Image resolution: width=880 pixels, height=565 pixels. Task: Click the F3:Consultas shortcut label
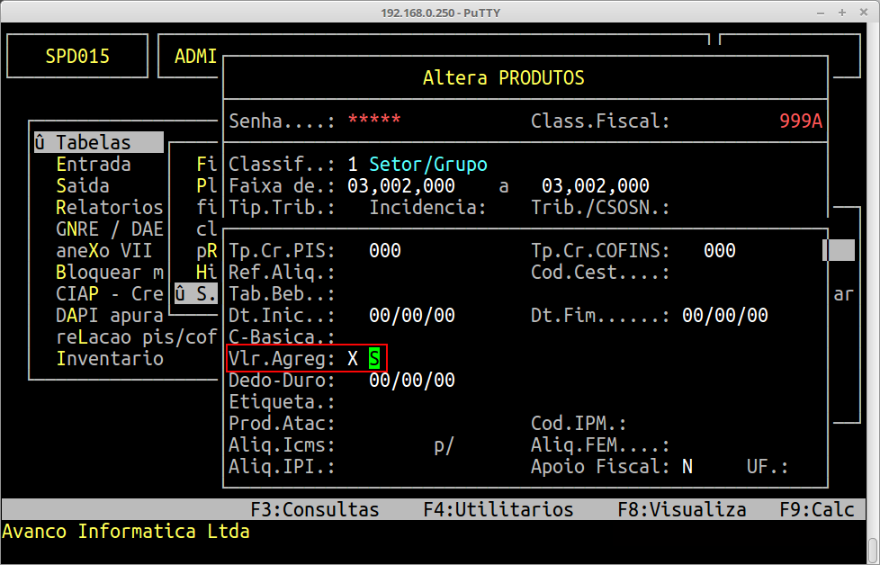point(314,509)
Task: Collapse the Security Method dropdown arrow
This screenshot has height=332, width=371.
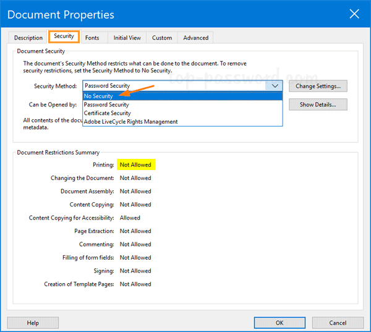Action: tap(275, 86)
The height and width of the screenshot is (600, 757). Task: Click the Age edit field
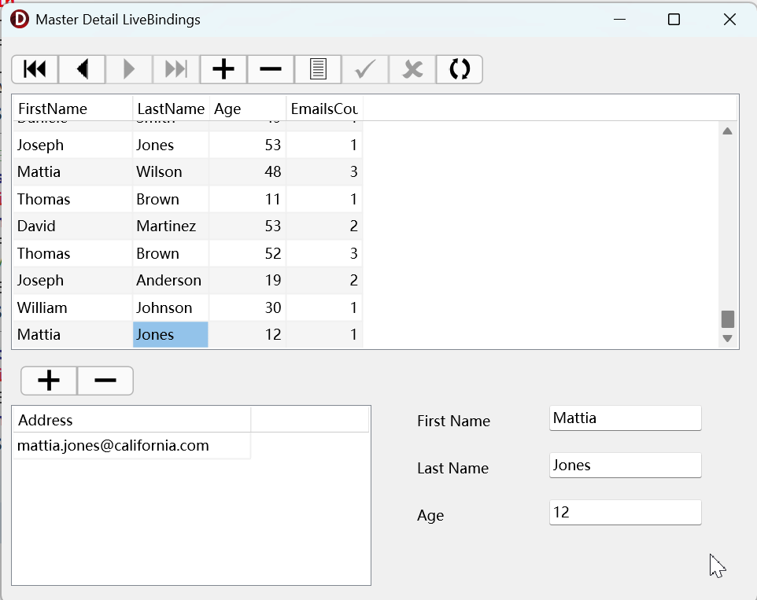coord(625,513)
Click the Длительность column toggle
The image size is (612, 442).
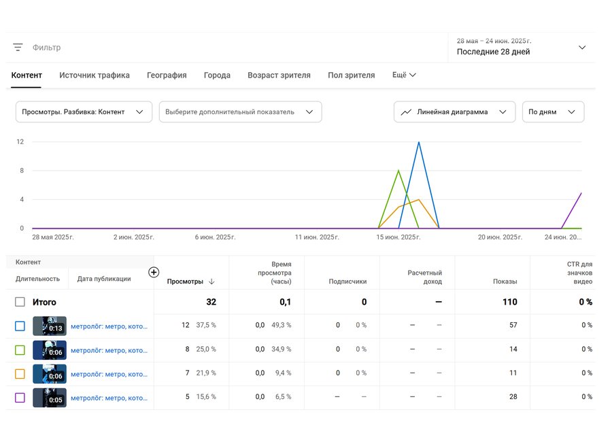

__SHORT PROBLEM__. Repeat every one of the rows above word for word, leaving out the pictures.

__WORKED SOLUTION__.
Image resolution: width=880 pixels, height=565 pixels. Task: Click the F3:Consultas shortcut label
point(314,509)
Task: Collapse the Security Method dropdown arrow
This screenshot has height=332, width=371.
Action: tap(275, 86)
The height and width of the screenshot is (600, 757). Task: Click the Age edit field
coord(625,513)
Click the Длительность column toggle
The image size is (612, 442).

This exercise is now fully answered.